The costs borne by homeless individuals and families are stark and clearly visible. The instability caused by homelessness makes finding many basic necessities nearly impossible – adequate food, shelter, clothing, washing facilities, transportation, health care, education, personal safety and security, and employment. These challenges are compounded by the high levels of substance abuse and mental illness experienced by homeless individuals and families.

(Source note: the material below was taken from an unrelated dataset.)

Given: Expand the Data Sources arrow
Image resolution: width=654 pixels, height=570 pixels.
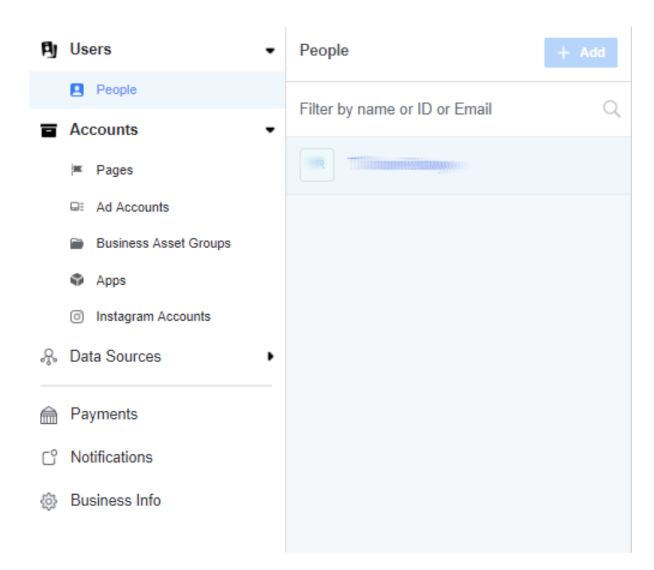Looking at the screenshot, I should [x=269, y=357].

Loss of Affordable Housing Units
Low-income Housing Tax Credit program properties must commit to a 30-year period of affordability, but they are only subject to a 15-year compliance period. This is the period of time where the tax credits that have been given to developers can be taken back or recaptured if the property fails to comply with LIHTC regulations, which is a rare occurrence. During the following 15 years (or more), the property is still required to maintain affordability and comply with LIHTC rules and regulations. Though without the ability to take back the credits, the states do not have many enforcement options for compliance.
In areas with relatively booming housing markets, selling the property may be a more attractive option than continued compliance. Over the next five years, 564 LIHTC housing units in Montana will be facing the potential of being lost to the market. Figure 2 shows the number of these housing units by county. Notably, the majority of units with the potential of being lost to the market within the next five years (77%) are located in counties with relatively high affordability challenges.

Underutilization of Federal Resources
Since 2012, Montana has only financed 717 affordable housing units (including acquisition, rehabilitation and new construction) with federal 4% low-income housing tax credits. This illustrates the difficulty this program has for attracting developers in Montana. In this same period of time, Montana has abandoned $949 million in tax-exempt private activity bonds. Private activity bonds are revenue-backed bonds issued by a state or local authority for a private project. These bonds are exempt from federal income taxes, which enables the project to access capital at a lower interest rate than could otherwise be attained. When they are unclaimed for a period of years, they are abandoned.

Since 2016, an average of $62 million per year in 9% low-income housing tax credit requests have been denied due to a lack of funding (Figure 3). These projects would have significantly expanded the inventory of affordable housing in Montana. A state LIHTC program similar to those implemented in other states would likely allow developers to leverage the 4% federal tax credits, which are currently unutilized in order to increase the supply of affordable housing in the state.

Conclusion
The United States as a whole is currently facing a shortage of affordable homes and Montana is no exception. With relatively few affordable homes available for households earning a low income, and with much of the existing affordable inventory aging and in need of rehabilitation, many households earning a low income are being priced out of housing markets. We are now facing ever expanding economic challenges, and these issues and concerns are not going away or getting better. When housing becomes unaffordable, it imposes costs on entire communities, but the most vulnerable in society bear the brunt of those costs. Housing affordability will likely be a challenge that Montanans continue to face in the coming years, and as such it deserves a place in public conversation.